Зацепин сел за стол и, ожидая документы, окинул взглядом высокие полки, заставленными томами да реестрами. Тонюсенькие папки и тетрадные отчеты тут соседствовали с тяжелыми, словно кирпичи, журналами присутствия, делами о совершении и утверждении купчих крепостей, закладных, книгами об утверждении крепостных актов, духовных завещаний, данных на землю.
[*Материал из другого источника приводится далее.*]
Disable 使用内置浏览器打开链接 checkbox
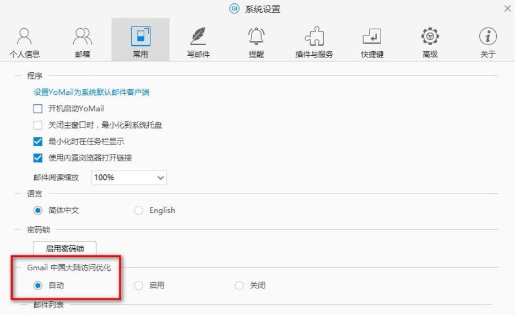Image resolution: width=515 pixels, height=315 pixels. click(38, 158)
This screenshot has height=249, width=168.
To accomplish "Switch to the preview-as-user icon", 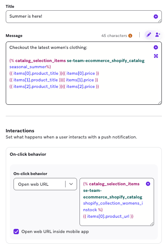I will [157, 35].
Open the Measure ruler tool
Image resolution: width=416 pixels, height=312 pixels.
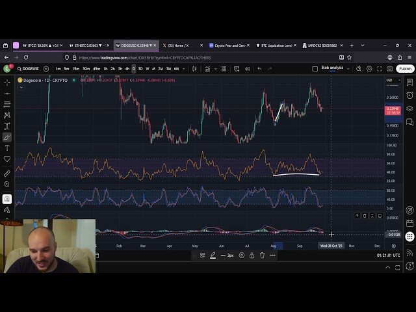click(x=7, y=174)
«Обитель потерь и приобретений, – вздохнул он. – Человек перестает и думать о содеянном, а запылившиеся бумаги все помнят. Они, если к ним обратиться, во всех подробностях поведают о том, что давно уж забыто, о чем и слуху нет».
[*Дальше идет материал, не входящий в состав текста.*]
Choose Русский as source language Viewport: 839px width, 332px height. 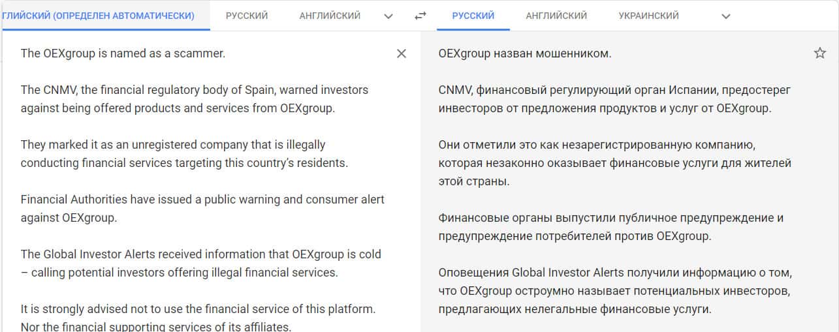[247, 16]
Минут через десять канцелярист вывалил на стол целую гору документов. Достав из кармана список, поручик перекрестился перед предстоящим делом. Начал он с первого попавшегося заемного письма.
– Так, что мы тут имеем, – пробормотал он, напрягая зрение. – Ага, заемное письмо Вельяминова. Свежее, неделя не прошла: «Лета тысяча восемьсот тридцатого года августа 24дня я, нижеподписавшийся коллежский асессор Роман Иванов сын Вельяминов, занял у коллежского асессора Федора Ивановича Туровского денег государственными ассигнациями девять тысяч рублей за указные проценты сроком впредь на один год…, а буде чего не заплачу, то волен он, господин Туровский, просить о взыскании и поступлении по законам…» К сему письмецу наш записной англоман и руку приложил… Хм-м, почерк имеет некоторую схожесть, особенно буквы «А», «Ж» и «С», но не то, определенно, не то.
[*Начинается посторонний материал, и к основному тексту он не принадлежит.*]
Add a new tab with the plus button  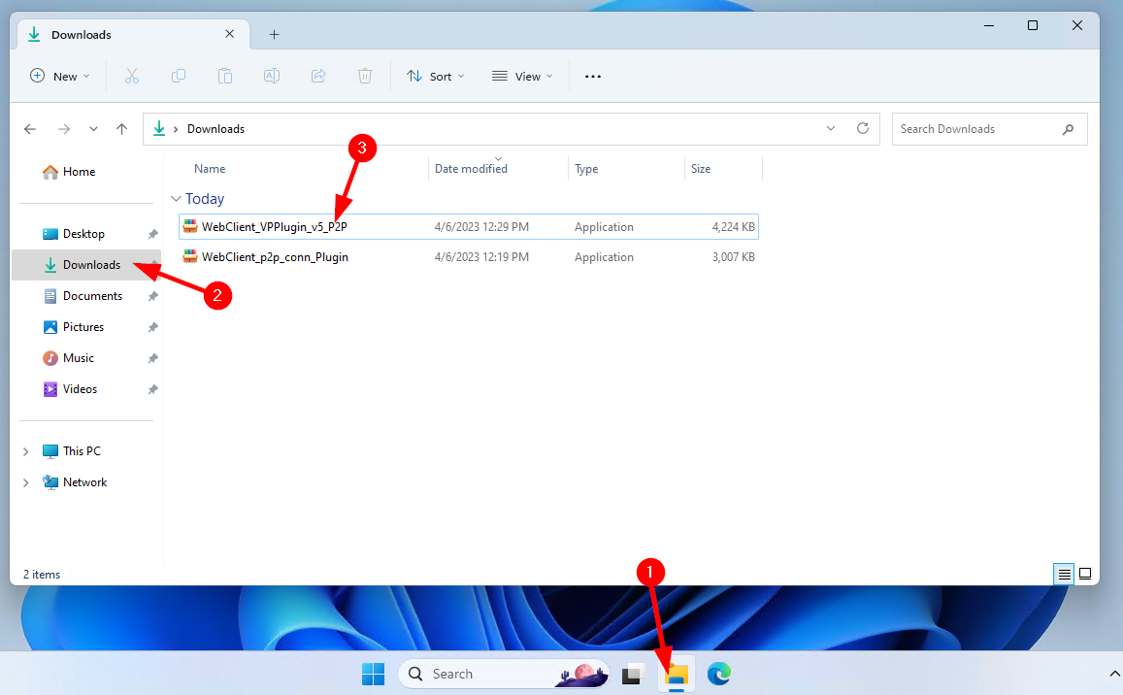(273, 33)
Тут что у нас?.. Купчая крепость капитана Карицкого: «… Продал я жене коллежского регистратора Вере Степановой дочери Говоровой в вечное и потомственное владение крепостной своей земли, доставшейся мне по купчей, совершенной в Тамбовской Палате Гражданского Суда в прошедшем 1827 году, от супруги моей, Таисии Семеновой Карицкой, урожденной Матвеевской, состоящей Тамбовской губернии Петродарского уезда в дачах села Cеменовки, в чрезполосном владении с прочими помещиками, двадцать десятин с лесы, сенными покосы и со всеми принадлежащими угодьи, ценою за двести рублей серебром…» Театры заводит, спектакли ставит, а пишет – не разбери-пойми. И ничего общего с почерком списка покупок.
Теперь ознакомимся с купчей Потулова: «… Продал я жене своей, коллежской регистраторше Глафире Андреевой дочери Потуловой, в вечное владение крепостного своего крестьянина Спиридона Яковлева сына Боева с женою его Марфою и малолетними детьми со всем их имуществом, как то: строением, скотом, лошадьми, птицею, с хлебом в гумне стоящим и в земле посеянным… А ежели кто из родственников моих станет вступаться, то ей, Глафире, от тех вступщиков убытков не понести». И о коллежском регистраторе можно забыть: почерк не подходит никоим образом.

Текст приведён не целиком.